>> begin DATA SECTION

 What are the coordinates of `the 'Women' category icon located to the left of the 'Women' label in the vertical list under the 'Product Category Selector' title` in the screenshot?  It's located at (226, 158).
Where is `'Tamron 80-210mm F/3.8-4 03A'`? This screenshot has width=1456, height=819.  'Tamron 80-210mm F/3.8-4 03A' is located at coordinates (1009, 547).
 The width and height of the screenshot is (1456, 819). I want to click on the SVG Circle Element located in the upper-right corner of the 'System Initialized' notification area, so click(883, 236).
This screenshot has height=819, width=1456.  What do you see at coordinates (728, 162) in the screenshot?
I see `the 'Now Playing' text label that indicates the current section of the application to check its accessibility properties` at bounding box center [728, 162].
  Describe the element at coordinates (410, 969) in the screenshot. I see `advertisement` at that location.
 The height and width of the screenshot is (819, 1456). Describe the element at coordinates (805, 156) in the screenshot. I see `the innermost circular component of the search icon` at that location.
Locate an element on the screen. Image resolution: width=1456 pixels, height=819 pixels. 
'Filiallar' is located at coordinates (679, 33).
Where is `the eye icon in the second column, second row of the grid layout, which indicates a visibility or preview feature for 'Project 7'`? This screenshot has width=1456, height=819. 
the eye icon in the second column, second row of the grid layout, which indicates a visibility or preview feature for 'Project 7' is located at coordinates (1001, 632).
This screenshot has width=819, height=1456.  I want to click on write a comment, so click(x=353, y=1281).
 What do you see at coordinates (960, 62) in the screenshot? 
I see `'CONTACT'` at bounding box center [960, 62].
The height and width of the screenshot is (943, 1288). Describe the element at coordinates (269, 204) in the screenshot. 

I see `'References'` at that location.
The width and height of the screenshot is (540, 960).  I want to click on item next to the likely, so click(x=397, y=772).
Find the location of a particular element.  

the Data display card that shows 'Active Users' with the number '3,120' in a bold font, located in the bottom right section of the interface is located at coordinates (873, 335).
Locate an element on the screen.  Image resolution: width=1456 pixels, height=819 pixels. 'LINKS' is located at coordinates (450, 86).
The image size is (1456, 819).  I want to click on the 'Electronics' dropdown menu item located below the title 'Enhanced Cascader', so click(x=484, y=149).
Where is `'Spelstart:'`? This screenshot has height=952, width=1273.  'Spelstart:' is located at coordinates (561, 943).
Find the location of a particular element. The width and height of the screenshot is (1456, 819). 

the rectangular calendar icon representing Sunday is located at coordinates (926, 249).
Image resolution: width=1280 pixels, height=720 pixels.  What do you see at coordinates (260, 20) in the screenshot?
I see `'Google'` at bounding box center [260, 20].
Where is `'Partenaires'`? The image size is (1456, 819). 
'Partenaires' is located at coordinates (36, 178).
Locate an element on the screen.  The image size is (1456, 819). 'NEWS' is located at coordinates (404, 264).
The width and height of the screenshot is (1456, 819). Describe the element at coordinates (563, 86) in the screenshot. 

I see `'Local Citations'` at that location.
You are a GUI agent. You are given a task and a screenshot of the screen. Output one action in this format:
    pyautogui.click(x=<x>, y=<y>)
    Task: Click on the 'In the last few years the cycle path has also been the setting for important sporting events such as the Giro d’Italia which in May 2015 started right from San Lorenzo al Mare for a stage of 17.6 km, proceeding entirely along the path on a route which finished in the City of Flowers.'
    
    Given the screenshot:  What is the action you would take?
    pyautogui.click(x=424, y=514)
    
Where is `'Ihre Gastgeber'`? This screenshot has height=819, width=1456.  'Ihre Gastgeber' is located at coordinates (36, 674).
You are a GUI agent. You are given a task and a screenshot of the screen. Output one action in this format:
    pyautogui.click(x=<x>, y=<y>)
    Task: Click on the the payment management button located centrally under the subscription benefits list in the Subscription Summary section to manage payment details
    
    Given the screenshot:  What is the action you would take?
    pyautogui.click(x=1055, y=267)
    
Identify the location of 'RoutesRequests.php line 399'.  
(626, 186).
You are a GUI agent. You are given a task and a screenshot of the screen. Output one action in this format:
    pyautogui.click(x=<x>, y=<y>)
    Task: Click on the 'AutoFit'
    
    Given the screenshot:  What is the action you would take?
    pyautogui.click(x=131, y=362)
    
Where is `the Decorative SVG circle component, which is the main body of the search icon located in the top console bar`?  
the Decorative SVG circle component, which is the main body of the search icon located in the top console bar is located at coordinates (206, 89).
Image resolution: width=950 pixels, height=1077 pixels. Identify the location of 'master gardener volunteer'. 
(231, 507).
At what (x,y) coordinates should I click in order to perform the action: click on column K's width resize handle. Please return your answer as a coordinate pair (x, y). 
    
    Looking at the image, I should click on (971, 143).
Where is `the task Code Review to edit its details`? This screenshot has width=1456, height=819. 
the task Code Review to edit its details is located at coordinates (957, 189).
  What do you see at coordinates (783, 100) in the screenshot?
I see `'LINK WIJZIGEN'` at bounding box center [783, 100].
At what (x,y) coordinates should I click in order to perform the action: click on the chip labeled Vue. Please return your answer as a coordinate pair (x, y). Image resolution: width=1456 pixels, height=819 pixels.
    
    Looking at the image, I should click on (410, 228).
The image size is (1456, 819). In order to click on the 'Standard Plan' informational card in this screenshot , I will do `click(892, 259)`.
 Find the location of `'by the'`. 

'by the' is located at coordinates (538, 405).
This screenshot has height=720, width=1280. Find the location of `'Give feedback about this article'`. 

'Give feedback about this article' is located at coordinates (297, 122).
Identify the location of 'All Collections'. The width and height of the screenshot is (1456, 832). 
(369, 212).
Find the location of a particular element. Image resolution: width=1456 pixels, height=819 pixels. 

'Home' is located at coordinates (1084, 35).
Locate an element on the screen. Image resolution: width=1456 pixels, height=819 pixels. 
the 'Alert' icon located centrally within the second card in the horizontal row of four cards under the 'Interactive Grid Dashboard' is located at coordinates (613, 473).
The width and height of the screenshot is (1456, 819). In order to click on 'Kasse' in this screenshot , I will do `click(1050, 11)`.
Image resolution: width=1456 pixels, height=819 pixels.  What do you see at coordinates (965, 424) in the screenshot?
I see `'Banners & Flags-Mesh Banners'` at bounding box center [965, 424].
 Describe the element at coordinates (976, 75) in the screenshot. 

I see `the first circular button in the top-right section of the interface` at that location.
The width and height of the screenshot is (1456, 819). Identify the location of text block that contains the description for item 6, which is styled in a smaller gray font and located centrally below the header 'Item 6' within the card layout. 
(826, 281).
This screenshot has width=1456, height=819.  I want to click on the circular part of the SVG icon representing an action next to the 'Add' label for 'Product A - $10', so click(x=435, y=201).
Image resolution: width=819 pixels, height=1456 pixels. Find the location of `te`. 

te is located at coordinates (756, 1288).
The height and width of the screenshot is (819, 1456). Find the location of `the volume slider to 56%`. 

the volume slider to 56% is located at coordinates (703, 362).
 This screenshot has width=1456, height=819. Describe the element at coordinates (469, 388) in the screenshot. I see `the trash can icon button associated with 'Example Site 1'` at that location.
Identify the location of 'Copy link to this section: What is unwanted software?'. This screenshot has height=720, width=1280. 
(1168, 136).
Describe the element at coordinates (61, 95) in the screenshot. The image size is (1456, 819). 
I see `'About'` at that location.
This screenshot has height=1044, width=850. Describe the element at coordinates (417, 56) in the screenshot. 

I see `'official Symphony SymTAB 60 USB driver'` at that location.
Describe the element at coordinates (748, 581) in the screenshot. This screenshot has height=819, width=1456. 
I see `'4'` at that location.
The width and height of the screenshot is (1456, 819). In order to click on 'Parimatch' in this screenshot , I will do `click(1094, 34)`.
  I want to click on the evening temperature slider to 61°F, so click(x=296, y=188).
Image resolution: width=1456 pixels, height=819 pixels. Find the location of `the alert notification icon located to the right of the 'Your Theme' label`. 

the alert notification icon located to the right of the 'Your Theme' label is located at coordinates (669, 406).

>> end DATA SECTION

◆ **TASK**: Turn the records above into a numbered list, beginning at the line that has "Find the location of a particular element. The" and stopping after the line that has "center [260, 20].". Leave out any blank lines.

◆ **FINISHED ANSWER**:
1. Find the location of a particular element. The width and height of the screenshot is (1456, 819). 
2. the rectangular calendar icon representing Sunday is located at coordinates (926, 249).
3. Image resolution: width=1280 pixels, height=720 pixels.  What do you see at coordinates (260, 20) in the screenshot?
4. I see `'Google'` at bounding box center [260, 20].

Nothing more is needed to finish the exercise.